I did try profiling but I did not make much sense of it. Generally it
seemed
like everything takes somewhat longer.
> It's not uncommon for 64 bit
> executables to be slower when the code has been tuned for 32bit. That's
> one reason why 32 bit executables are still common on 64 bit platforms.
But could it be such a huge difference? What does it mean to be tuned
for 32bit?
The code does not depend on it, could it be that the STL library is
optimized for
32 bit or the lapack library?
> Shouldn't matter. A heavy use of long might.
No long in the code.
I am not trying to run the executable compiled on the 32 bit machine.
I recompile
everything on the 64 bit machines.
Why?
--
Ian Collins
It is my own code. Since I have the source code it makes sense to
recompile and hope it
will be optimized for the new machine. I don't know if the 32 bit
executable would run on
the 64 bit machines but perhaps I should try that.
Could this piece of code be responsible?
extern "C"
{
void dsyev_ (const char *jobz,
const char *uplo,
const int &n,
double a[],
const int &lda,
double w[], double work[], int &lwork, int &info);
}
int
dsyev (const vector < vector < double > >&mat, vector < double
>&eval,
vector < vector < double > >&evec)
{
...
dsyev_ ("V", "U", n, a, n, w, work, lwork, info);
...
}
This is how I use the fortran lapack library. Perhaps the type sizes
change differently in C++ and in Fortran
when going from 32 bit to 64 bit.
> Could this piece of code be responsible?
>
> extern "C"
> {
> void dsyev_ (const char *jobz,
> const char *uplo,
> const int &n,
> double a[],
> const int &lda,
> double w[], double work[], int &lwork, int &info);
> }
>
doubles or ints shouldn't be an issue.
You'd should try asking on a more specialised group. You should be able
to find a 64 porting guide for your platform.
--
Ian Collins
[]
Have you tried comparing 32 and 64-bit versions compiled on the very
same machine? Use -m32 compiler switch to compile a 32-bit version.
--
Max
Not really. Both the 64 bit machine and the 32 bit one are
probably using IEEE doubles. Even on a 32 bit machine, a double
is normally 64 bits.
Compiling in 64 bit mode will often result some reduction in
speed, because of larger program size, and thus poorer locality.

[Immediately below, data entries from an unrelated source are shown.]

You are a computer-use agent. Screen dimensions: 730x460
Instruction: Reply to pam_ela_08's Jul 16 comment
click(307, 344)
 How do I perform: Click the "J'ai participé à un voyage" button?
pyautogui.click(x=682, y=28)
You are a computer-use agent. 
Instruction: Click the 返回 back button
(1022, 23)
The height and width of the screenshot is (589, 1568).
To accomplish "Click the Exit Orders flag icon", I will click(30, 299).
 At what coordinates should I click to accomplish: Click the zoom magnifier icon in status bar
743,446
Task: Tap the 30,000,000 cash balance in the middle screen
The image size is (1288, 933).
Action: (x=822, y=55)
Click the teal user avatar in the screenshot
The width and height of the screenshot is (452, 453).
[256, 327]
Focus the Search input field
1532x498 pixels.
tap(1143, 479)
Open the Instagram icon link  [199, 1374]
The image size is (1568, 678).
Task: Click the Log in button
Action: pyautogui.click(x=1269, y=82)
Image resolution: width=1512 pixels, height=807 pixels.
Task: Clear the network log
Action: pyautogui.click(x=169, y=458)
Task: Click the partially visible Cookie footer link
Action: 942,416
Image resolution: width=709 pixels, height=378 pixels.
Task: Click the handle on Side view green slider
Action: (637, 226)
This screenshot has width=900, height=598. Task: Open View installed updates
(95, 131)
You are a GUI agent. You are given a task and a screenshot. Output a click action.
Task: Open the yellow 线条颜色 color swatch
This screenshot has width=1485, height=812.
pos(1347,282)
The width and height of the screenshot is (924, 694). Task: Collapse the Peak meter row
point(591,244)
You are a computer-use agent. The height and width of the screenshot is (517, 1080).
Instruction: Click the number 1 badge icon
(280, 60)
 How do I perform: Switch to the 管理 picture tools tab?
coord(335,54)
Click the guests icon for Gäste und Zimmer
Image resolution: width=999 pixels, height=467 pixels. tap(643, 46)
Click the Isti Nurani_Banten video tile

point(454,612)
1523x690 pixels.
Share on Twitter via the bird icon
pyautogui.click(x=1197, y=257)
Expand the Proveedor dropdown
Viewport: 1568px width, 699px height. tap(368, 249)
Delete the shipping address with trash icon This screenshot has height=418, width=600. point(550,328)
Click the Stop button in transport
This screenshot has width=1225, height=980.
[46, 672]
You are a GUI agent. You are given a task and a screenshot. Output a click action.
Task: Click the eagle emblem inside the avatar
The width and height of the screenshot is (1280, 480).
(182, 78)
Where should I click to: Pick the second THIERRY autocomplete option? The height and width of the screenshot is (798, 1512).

I can't imagine this representing more than a difference of
about 10 or 20 percent, however, and I would expect it usually
to be a lot less.
Have you profiled the two cases, to see which functions have
become significantly slower?
--
James Kanze (GABI Software) email:james...@gmail.com
Conseils en informatique orientée objet/
Beratung in objektorientierter Datenverarbeitung
9 place Sémard, 78210 St.-Cyr-l'École, France, +33 (0)1 30 23 00 34
Your #1 suspect you have not mentioned. You switched out the
machine! The amount of memory and the architecture (how much L1
cache for example) will make major differences. I'm sure you got
this new machine because it has better specs, but maybe it is short on
memory for the loading. (Is this program competing with a Windows O/S
while it runs now, or something similar?). Maybe there is a
architecture specific flag you should be adding on these new
machines ?
Joe
Random guess: maybe the lapack/blas library uses hand optimized
assembler in 32 bit mode while it uses unoptimized C code (or fortran
or whatever) in 64 mode. But I do not think this is enough to explain
the slow down.
--
Giovanni P. Deretta
That was my thought; many default OS installations will supply an
unoptimised "reference" BLAS/LAPACK.
> But I do not think this is enough to explain the slow down.
I have seen pretty drastic performance hits with reference BLAS/LAPACK as
compared with a vendor-supplied optimised version, or something like
ATLAS, although not quite that dramatic...
[BTW, is there something odd about the wrapping/flowing in the previous
article? My newsreader seems to display it as blank unless I force it to
wrap.]
--
Lionel B
I compiled the code on the 3-bit machine and run it on the 64-bit
machine.
It runs without the extreme slowdown.
I was not able to compile on the 64-bit machine using -m32. It
produces the error message:
/usr/bin/ld: cannot open gcrt1.o: No such file or directory
collect2: ld returned 1 exit status
I tried it on two different 32 bit machine (Redhat, Ubuntu) and three
different 64-bit machine.
The machines don't matter. The compiler is g++ in all 5 cases. The
systems are comparable in speed
and memory.
Based on printed output, it looks like everything is slower, not only
the lapack calls.
It is a linker error, not a compiler one. Try using -m32 switch for
linking as well.
--
Max
I had the -m32 for the linker. I moved to another 64 bit machine. Same
slowness for
regular compiling. Runs as fast as it does for the 32 bit machines
when I compile
with -m32.
You have to profile it and find out the reasons. One possible reason for
mysterious slowdons is cache line trashing, this depends on the size of the
data set, which might be different on a 64-bit platform. Such problems
might be curable by using a better algorithm.
Another cause might of course be a programming error, like storing a result
of std::string::find() in a 32-bit unsigned int, and then comparing against
64-bit std::string::npos. But in this case the program would likely crash
or produce different results.
hth
Paavo